───── Document extract ─────

After 20-plus years as a military wife and a career as an X-ray/ultrasound tech, Janet DeFeo retired and settled in southern Delaware looking forward to relaxing, exercising and spending time with friends. She joined a group of neighbors who enjoyed going to the local senior center for traditional exercise classes like cardio and weightlifting. When one of her friends suggested checking out a tai chi class, she thought, why not?
“I laughed and said we would kill ourselves, but I was game,” DeFeo recalls. “By the third class, I was hooked.” While considered a martial art form, tai chi— short for t’ai chi ch’uan—is a fusion of martial arts and meditation. The idea is to slow down your mind and body by repeating rhythmic choreography and breath work for 30 to 60 minutes. Tai chi movements are slow, circular and continuous, and it’s often referred to as a moving meditation.
“I noticed as I was aging that my balance wasn’t as good, and in a community of seniors I was worried,” DeFeo says. “As we age, we tend to lean forward when we walk, and our center of gravity is off. This is one of the first things tai chi helps you correct. Fast-forward four years, and I’m now in my 60s, practicing tai chi on a regular basis.”
The martial art is extremely helpful for maintaining strength, flexibility and balance, especially for older individuals, DeFeo explains, and she says the benefits of her practice have become obvious.
“One day I was walking into the senior center with my bag loaded with books, a bottle of water, my tai chi rulers and sword, [and] my foot hit a rock. All of the weight I was carrying propelled me forward and, in that brief second, I thought I was going to land face down. But somehow my tai chi training kicked in and I was able to keep my balance.”
DeFeo also credits her improved energy level and mental health to her consistent tai chi practice. She has even gone on to earn teaching certificates in tai chi for arthritis and fall prevention, and qi gong (another movement practice) for health. She also earned her Level 1 qi gong and beginning tai chi forms from the Silver Lotus Training Institute, based in Rehoboth Beach. She currently teaches tai chi for arthritis and the 24 form of tai chi at the Lewes Activity Center.
“All tai chi, no matter what style, works on balance,” says Susan Hamadock, MA, MSW, founder and director of the Silver Lotus Training Institute, which provides classes at senior centers throughout southern Delaware.

───── Data section ─────

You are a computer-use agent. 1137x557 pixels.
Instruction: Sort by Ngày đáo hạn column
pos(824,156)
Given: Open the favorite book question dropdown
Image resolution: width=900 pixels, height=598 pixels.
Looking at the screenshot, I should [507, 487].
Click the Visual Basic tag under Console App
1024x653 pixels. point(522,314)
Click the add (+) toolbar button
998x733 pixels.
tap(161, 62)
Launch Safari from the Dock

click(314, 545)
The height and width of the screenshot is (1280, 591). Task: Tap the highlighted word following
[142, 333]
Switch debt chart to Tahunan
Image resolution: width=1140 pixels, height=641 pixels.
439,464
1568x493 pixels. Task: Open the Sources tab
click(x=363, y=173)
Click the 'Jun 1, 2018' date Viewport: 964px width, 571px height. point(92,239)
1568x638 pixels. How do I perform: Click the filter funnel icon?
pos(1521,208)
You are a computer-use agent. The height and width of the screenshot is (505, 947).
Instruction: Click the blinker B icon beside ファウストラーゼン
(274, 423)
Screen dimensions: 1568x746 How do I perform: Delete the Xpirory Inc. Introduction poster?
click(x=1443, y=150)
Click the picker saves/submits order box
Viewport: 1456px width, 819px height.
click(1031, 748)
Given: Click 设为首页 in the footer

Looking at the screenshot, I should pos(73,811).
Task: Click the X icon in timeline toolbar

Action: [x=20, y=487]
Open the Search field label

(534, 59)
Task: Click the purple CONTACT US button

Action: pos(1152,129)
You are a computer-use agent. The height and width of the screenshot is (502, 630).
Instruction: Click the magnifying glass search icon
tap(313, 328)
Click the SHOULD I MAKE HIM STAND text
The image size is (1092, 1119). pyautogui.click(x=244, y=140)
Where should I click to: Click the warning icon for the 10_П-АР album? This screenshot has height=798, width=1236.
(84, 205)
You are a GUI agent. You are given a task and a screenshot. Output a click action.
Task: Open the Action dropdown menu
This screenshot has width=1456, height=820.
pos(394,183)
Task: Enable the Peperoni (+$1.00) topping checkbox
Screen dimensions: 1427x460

─────

## Tasks for this exercise
1. List every object that DeFeo says was in her bag when she walked into the senior center in the tai chi article.
2. In the tai chi article, why did DeFeo think she was going to land face down at the senior center?
3. Continue the article about Janet DeFeo and tai chi from its last sentence.

## Expected results
1.
- Books
- A bottle of water
- Her tai chi rulers
- Her sword

2. Her foot hit a rock, and all the weight she was carrying in her loaded bag propelled her forward. In that brief second she expected to fall face down, but her tai chi training kicked in and she kept her balance.

3.
“Tai chi movements are slow, continuous and circular, resembling a choreographed dance, and bring the body and mind into a meditative, calm state. In addition, tai chi builds amazing strength because of how slowly it is done. You’re moving continuously, which stretches your muscles and strengthens your bones.”
In addition, says Hamadock, “One of the most important aspects of tai chi is an underlying principle that being part of a community of friends is essential to good health. This is particularly important for seniors.”
As we age, losing the ability to do things becomes cause for concern. Keeping both our bodies and minds in shape can significantly affect our well-being.
“The older we get, the more aware we become of the things we’re no longer able to do,” adds Jessica Lewis, CPT, CNC, founder of Sculpt Your Life in Claymont, which offers personal training, nutrition instruction and moving meditation. “We want to continue being able to pick up our grandkids, pick up our groceries without straining our back, put things away on a high shelf, stand up without falling, along with all the other activities of daily life that we’ve taken for granted. Tai chi enables seniors to experience a type of movement that they may have lost and improve their balance and well-being simply by practicing moving mindfully.”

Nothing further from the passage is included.